Ice dams are most common in cold climates. They occur when heavy snow buildup melts during the day and then refreezes when temperatures drop overnight. After several days of melting-freezing cycles, it is common for the melted water and ice to work up under the shingles until water enters the attic and eventually does damage to the ceilings, walls, and contents. The graphic below shows an ice dam on a roof. In cases where the ice dam goes unnoticed for an extended period of time, it can do significant damage to the building and its contents.


There is no way to guarantee an ice dam will not damage your home, but you can take the following steps to cut the chances of an ice dam forming in the first place:

  • Thoroughly clean all leaves, sticks and other debris from your home's gutters and down spouts.
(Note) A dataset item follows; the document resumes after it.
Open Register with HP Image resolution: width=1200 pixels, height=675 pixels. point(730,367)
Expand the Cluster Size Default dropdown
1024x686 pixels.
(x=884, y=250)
This allows melting roof snow to flow into gutters and through down spouts.

  • Make every effort to keep snow on your roof to a minimum. Long-handled devices on the market called "roof rakes" let you stand on the ground and pull the snow off the roof. Keeping heavy snow loads off of your roof reduces the chances for both ice dam formation and roof failure due to the weight.

  • All winter long, keep gutters and down spouts clear of snow and icicles.

  • Evaluate the insulation and ventilation in your attic. Consult the Building Code for minimum R values (R value is a numerical indicator of insulation effectiveness , the higher the number the more insulating value) for your location. Good airflow from under the eaves or soffit area along the underside of the roof and out through the roof vents is essential. The insulation prevents heat loss from the interior of the home. The venting allows the attic air to stay cold enough to prevent or minimize the freeze/thaw cycle on the roof. Consult a reputable roofing and/or insulation contractor about these improvements.

  • If replacing your roof, make sure that ice and water shield is used along the edges and at least 48 inches up from the edge of the roof. Code minimum is 24 inches, but the extra width is nominal in cost for the protection it provides.